Die Internetstars zahlen – wie in Dubai üblich – keine Steuern, prahlen in ihren Beiträgen mit Geschenken, staatlichem Taschengeld und anderen Annehmlichkeiten und liefern dafür nur wohlfeile Beiträge über Instagram und Co. Beispiele lassen sich auf den Accounts in den sozialen Medien, die zum Teil mehrere Millionen Anhänger haben, vielfach finden. Dafür mussten sie sich aber für eine Influencer-Lizenz der Regierungsbehörde National Media Council bewerben, die ihnen kritische Berichte über Dubai und das Herrscherhaus untersagt. So steht es in den Bedingungen, die für jeden Bewerber einsehbar sind.

Und die Zensur in den Emiraten ist streng, wie schon etliche Besucher spüren mussten und wie umfangreiche Warnhinweise für Reisende durch das Außenministerium belegen. Die Strafverfolgung für unsittliche – bei uns meist selbstverständliche – Handlungen sind massiv, nicht nur für normale Urlauber oder emigrierte Arbeitskräfte. „Die Vereinigten Arabischen Emirate haben die digitale Überwachung von Journalistinnen und Journalisten perfektioniert“, heißt es von der internationalen Nichtregierungsorganisation „Reporter ohne Grenzen“. Viele würden aufgrund eines seit 2012 geltenden Gesetzes gegen Internetkriminalität bestraft, beschreibt die NGO das Vorgehen der totalitären Regierung in den Emiraten, in dem neben dem Herrscherhaus von Abu Dhabi vor allem das Haus Al Maktum aus Dubai den Ton angibt.

Gefährdete Reporter

Zu den zentralen Vorwürfen gegen einheimische und ausländische Journalisten zählten laut „Reporter ohne Grenzen“ vor allem „Verleumdung, Verunglimpfung des Staates oder die Verbreitung falscher Informationen, um den Ruf des Landes zu schädigen“. Selbst geringste Kritik an der Regierung führten zu Strafverfolgung, langen Haftstrafen und Misshandlung im Gefängnis.

Dass das Staatsoberhaupt selbst vor der eigenen Familie nicht zurückschreckt, zeigt das aktuelle Drama um Prinzessin Latifa bint Mohammed Al Maktum, eine von mindestens 23 Töchtern des Emirs von Dubai. Schon im Februar 2020 machte ein Gericht in London den 71-jährigen Scheich Mohammed bin Raschid Al Maktum für die Entführung zweier seiner Töchter und die Einschüchterung einer seiner Ehefrauen verantwortlich. Prinzessin Schamsa, die Schwester von Latifa, wurde bereits 2000 in Cambridge entführt und nach Dubai gebracht.

BEREITGESTELLTE EINTRÄGE:
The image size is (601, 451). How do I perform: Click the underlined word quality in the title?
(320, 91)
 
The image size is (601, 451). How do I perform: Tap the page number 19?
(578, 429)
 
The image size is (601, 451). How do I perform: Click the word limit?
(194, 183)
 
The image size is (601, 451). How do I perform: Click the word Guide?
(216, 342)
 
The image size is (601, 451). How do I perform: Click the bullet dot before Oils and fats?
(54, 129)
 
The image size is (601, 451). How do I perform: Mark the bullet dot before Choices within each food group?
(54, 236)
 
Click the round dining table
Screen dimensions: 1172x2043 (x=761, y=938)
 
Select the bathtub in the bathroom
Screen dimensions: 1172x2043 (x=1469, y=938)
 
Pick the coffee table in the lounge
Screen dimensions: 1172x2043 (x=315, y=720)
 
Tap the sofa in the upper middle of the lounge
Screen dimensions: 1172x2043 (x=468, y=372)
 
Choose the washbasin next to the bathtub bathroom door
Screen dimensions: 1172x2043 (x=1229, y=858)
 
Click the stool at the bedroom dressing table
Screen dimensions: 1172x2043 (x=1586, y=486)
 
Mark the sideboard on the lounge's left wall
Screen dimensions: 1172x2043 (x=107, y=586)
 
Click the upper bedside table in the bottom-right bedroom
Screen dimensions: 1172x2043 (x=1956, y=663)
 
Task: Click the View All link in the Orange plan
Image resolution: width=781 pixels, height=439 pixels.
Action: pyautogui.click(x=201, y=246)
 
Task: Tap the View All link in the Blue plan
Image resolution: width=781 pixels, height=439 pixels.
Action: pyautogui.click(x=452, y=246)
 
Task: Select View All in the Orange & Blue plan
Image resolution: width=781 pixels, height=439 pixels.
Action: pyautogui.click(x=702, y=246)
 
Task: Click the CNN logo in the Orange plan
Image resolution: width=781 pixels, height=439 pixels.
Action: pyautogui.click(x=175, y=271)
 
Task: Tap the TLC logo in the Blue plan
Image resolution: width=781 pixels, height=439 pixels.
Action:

ZU ERLEDIGENDE AUFGABE:
Gib den Abschnitt des Übungstexts wieder, der mit den Worten „Dass das Staatsoberhaupt“ beginnt und mit „nach Dubai gebracht.“ endet, und ersetze darin „Cambridge“ durch „Oxford“. Die Einträge sind eigenständiges Material und gehören nicht zum Übungstext.

LÖSUNG:
Dass das Staatsoberhaupt selbst vor der eigenen Familie nicht zurückschreckt, zeigt das aktuelle Drama um Prinzessin Latifa bint Mohammed Al Maktum, eine von mindestens 23 Töchtern des Emirs von Dubai. Schon im Februar 2020 machte ein Gericht in London den 71-jährigen Scheich Mohammed bin Raschid Al Maktum für die Entführung zweier seiner Töchter und die Einschüchterung einer seiner Ehefrauen verantwortlich. Prinzessin Schamsa, die Schwester von Latifa, wurde bereits 2000 in Oxford entführt und nach Dubai gebracht.